Through the last three articles on SCGM, you have had a chance to read about the company’s lean implementation project in its Foundation Phase. Director Sandra Cadjenovic tells what’s happening now.

We have seen SCGM staff trying hard to understand the system, see and calculate the losses, start up the improvement processes in which they have had many ups, but also several downs.

What they have been doing so far is collecting the material needed for building their own, profitable and loss-proof ‘house’, brick by brick. It will take them three years to complete it – they are aware of this, but also very confident. Besides the material, they need steady ground to build the construction on: this was already (partly) provided for, through the application of 5S. You saw a lot of before-and-after situations in last month’s article. Once the space was cleared, it was evident where the sporadic losses were. One of them is downtime during tool changeover, as you can see from the Figure 1.

One of the causes for downtime was the fact that only three people on the shop floor were able to perform the tool change. Aside from spending a lot of time on the tool changeover, they were also wasting time explaining the process to others individually, but still doing it by themselves. The solution was training staff on SMED, which takes place every Saturday and aims at involving people and familiarising them with the process. Furthermore, for some tool changes, preparation was inadequate. We purchased a device to check the water in the tool, thus substantially decreasing unnecessary waste of time in having to move the tool to check it. To reduce time waste, all the hand tools for changeover will be put close to each machine. The objective is a reduction in time loss, and the result will be a satisfied customer.

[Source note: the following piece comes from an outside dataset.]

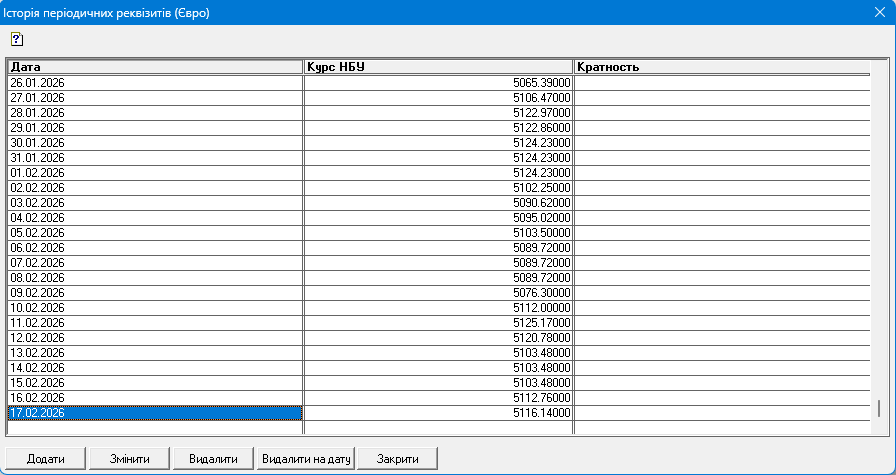Select the 10.02.2026 date cell
Image resolution: width=896 pixels, height=475 pixels.
(x=154, y=308)
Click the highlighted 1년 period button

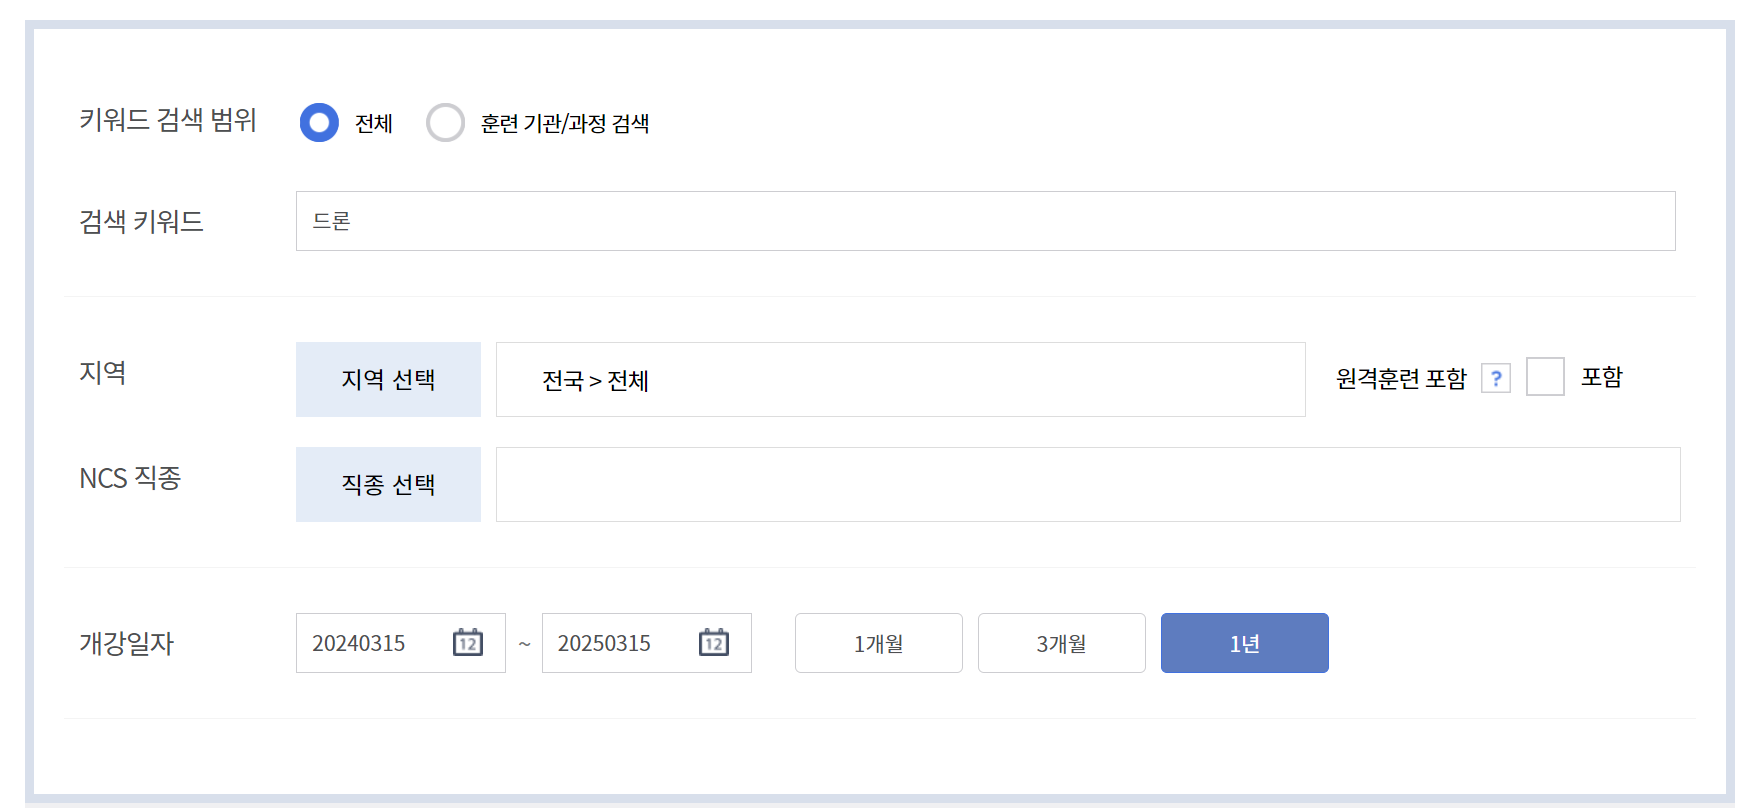click(x=1244, y=643)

Once the tool is changed, it produces parts. Our job is to track the number of parts produced, collect data, understand why breakdowns happen and decrease their number to the lowest possible level. Thus, OEE charts have to become an integral part of operators’ every-day activities. Until they do, we track progress. We have identified some initial resistance. People fill in the charts when they realise they are essential, but do it irregularly; they mark the stoppages, but don’t write why the stoppages occur. That’s the reason for fluctuations in the reports on machine effectiveness and for the presence of many unidentified losses.

A note to ourselves: always have the operators write down the reasons for stoppages in order to identify the losses.

Pilot phase

Turning to the next step, we are now on the Pilot Phase of the process. It is a time in which leadership is directly involved in leading the first projects with the methodological help of the consultant. Pilot teams will be created to attack some of the most critical problems of the company and to improve performance, but also to acquire the experience on “how to improve”. In the last meeting, a masterplan was created.

The masterplan

From the blueprint one can see that the “house” has solid foundations, of which people represent the first layer, carrying the whole construction. Without them, the rest of the house would be impossible to imagine. The next level is continuous improvement.

The “house” has 8 pillars, representing different model areas to work on. For each of them, a leader, together with his/ her team, must be identified. Therefore, we need to select the pillars, form the teams, create a KPI for each pillar and give the “building” teams responsibilities which they will be carrying out over the next six months. After this period of time, an audit will take place. If all the operations marked in KPIs are successful, a brick will be added to the pillar. We will need five bricks for each pillar to get to the roof.

As it was mentioned, the building process itself will last for three years. We will continue updating you monthly on the stages until the very completion. Stay with us and keep up with the latest update on SCGM Way!

THE PILLARS

1. Health and safety environment – Safety (and environment) first! As we said, we need people, and we need them safe, so that they can perform the activities with zero fear of danger.

2. Cost management – To deploy and reduce the cost.

3. Early management – To establish the systems to shorten the development period, and to enable one-short start up.

4. Advanced maintenance – It combines planned maintenance and autonomous maintenance, with the aim to have zero failure equipment and prevention at minimum cost and to make sure employees are capable of using the equipment proficiently and maintaining machines when necessary.

5. Quality management – It focuses on the customer’s delight in having a defectfree manufactured product.

6. Focused improvement – Improvements of equipment efficiency via the pursuit of zero loss, and improvement of technical capabilities.

7. Logistics and flow management – Satisfying the customer demands for on-time delivery.

8 Education and training – Establishment of systems to systematically develop personnel proficiency in equipment and work.